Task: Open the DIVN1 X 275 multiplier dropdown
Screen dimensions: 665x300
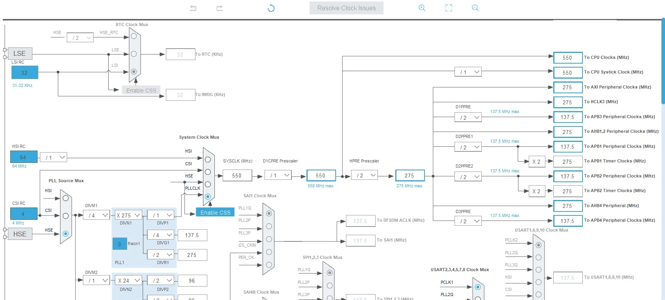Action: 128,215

==

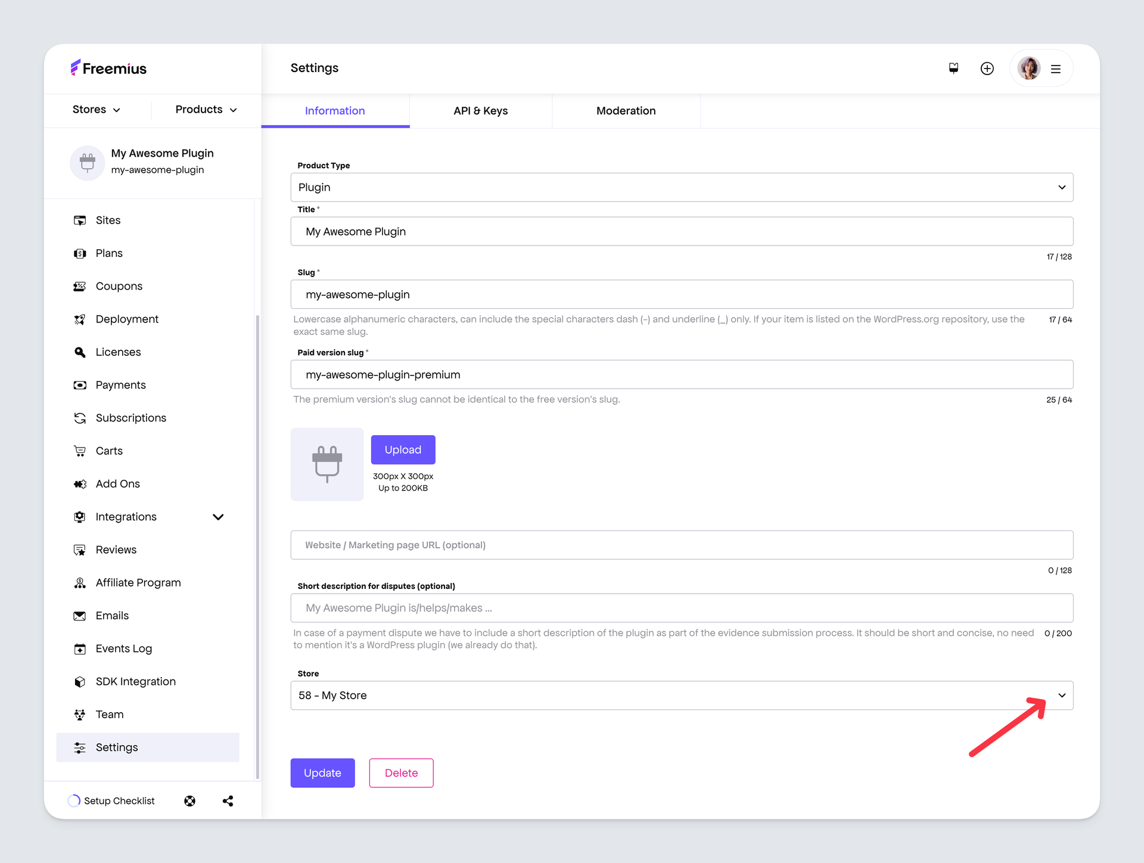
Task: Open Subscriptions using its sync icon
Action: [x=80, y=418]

==

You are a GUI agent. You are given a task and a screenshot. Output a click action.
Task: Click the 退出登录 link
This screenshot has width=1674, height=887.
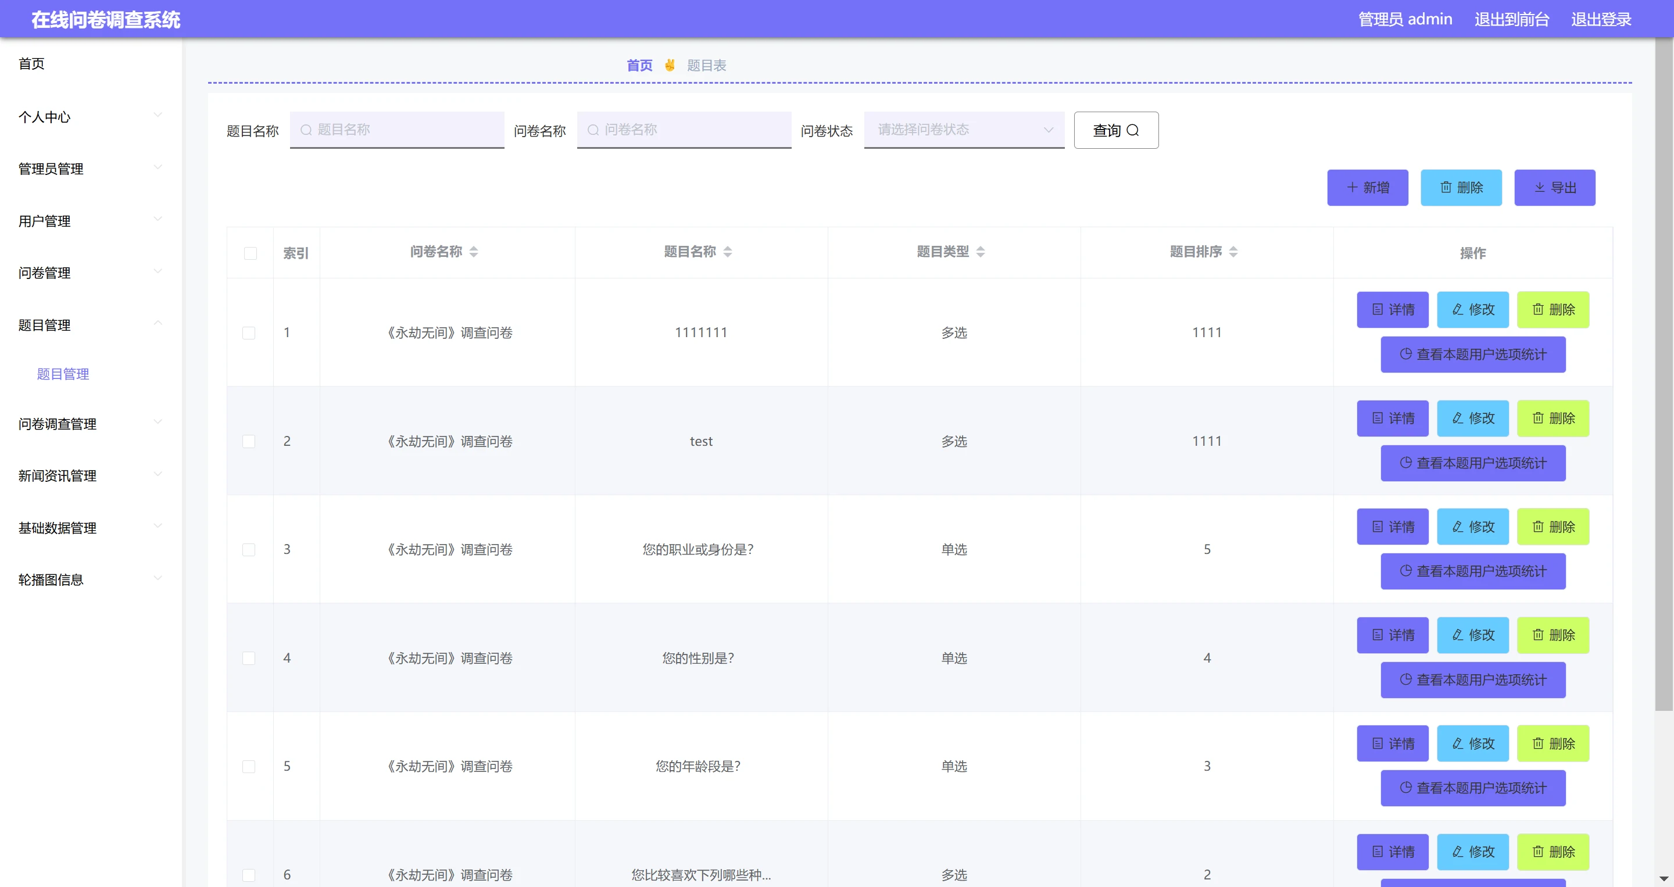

◆ TASK PROMPT: Set down the lines beginning with the one containing "Task: Open the" and continuing through the one containing "Action: 128,215", with both of those included and without the pictures.

◆ SOLUTION TO THIS PROBLEM:
Task: Open the DIVN1 X 275 multiplier dropdown
Screen dimensions: 665x300
Action: 128,215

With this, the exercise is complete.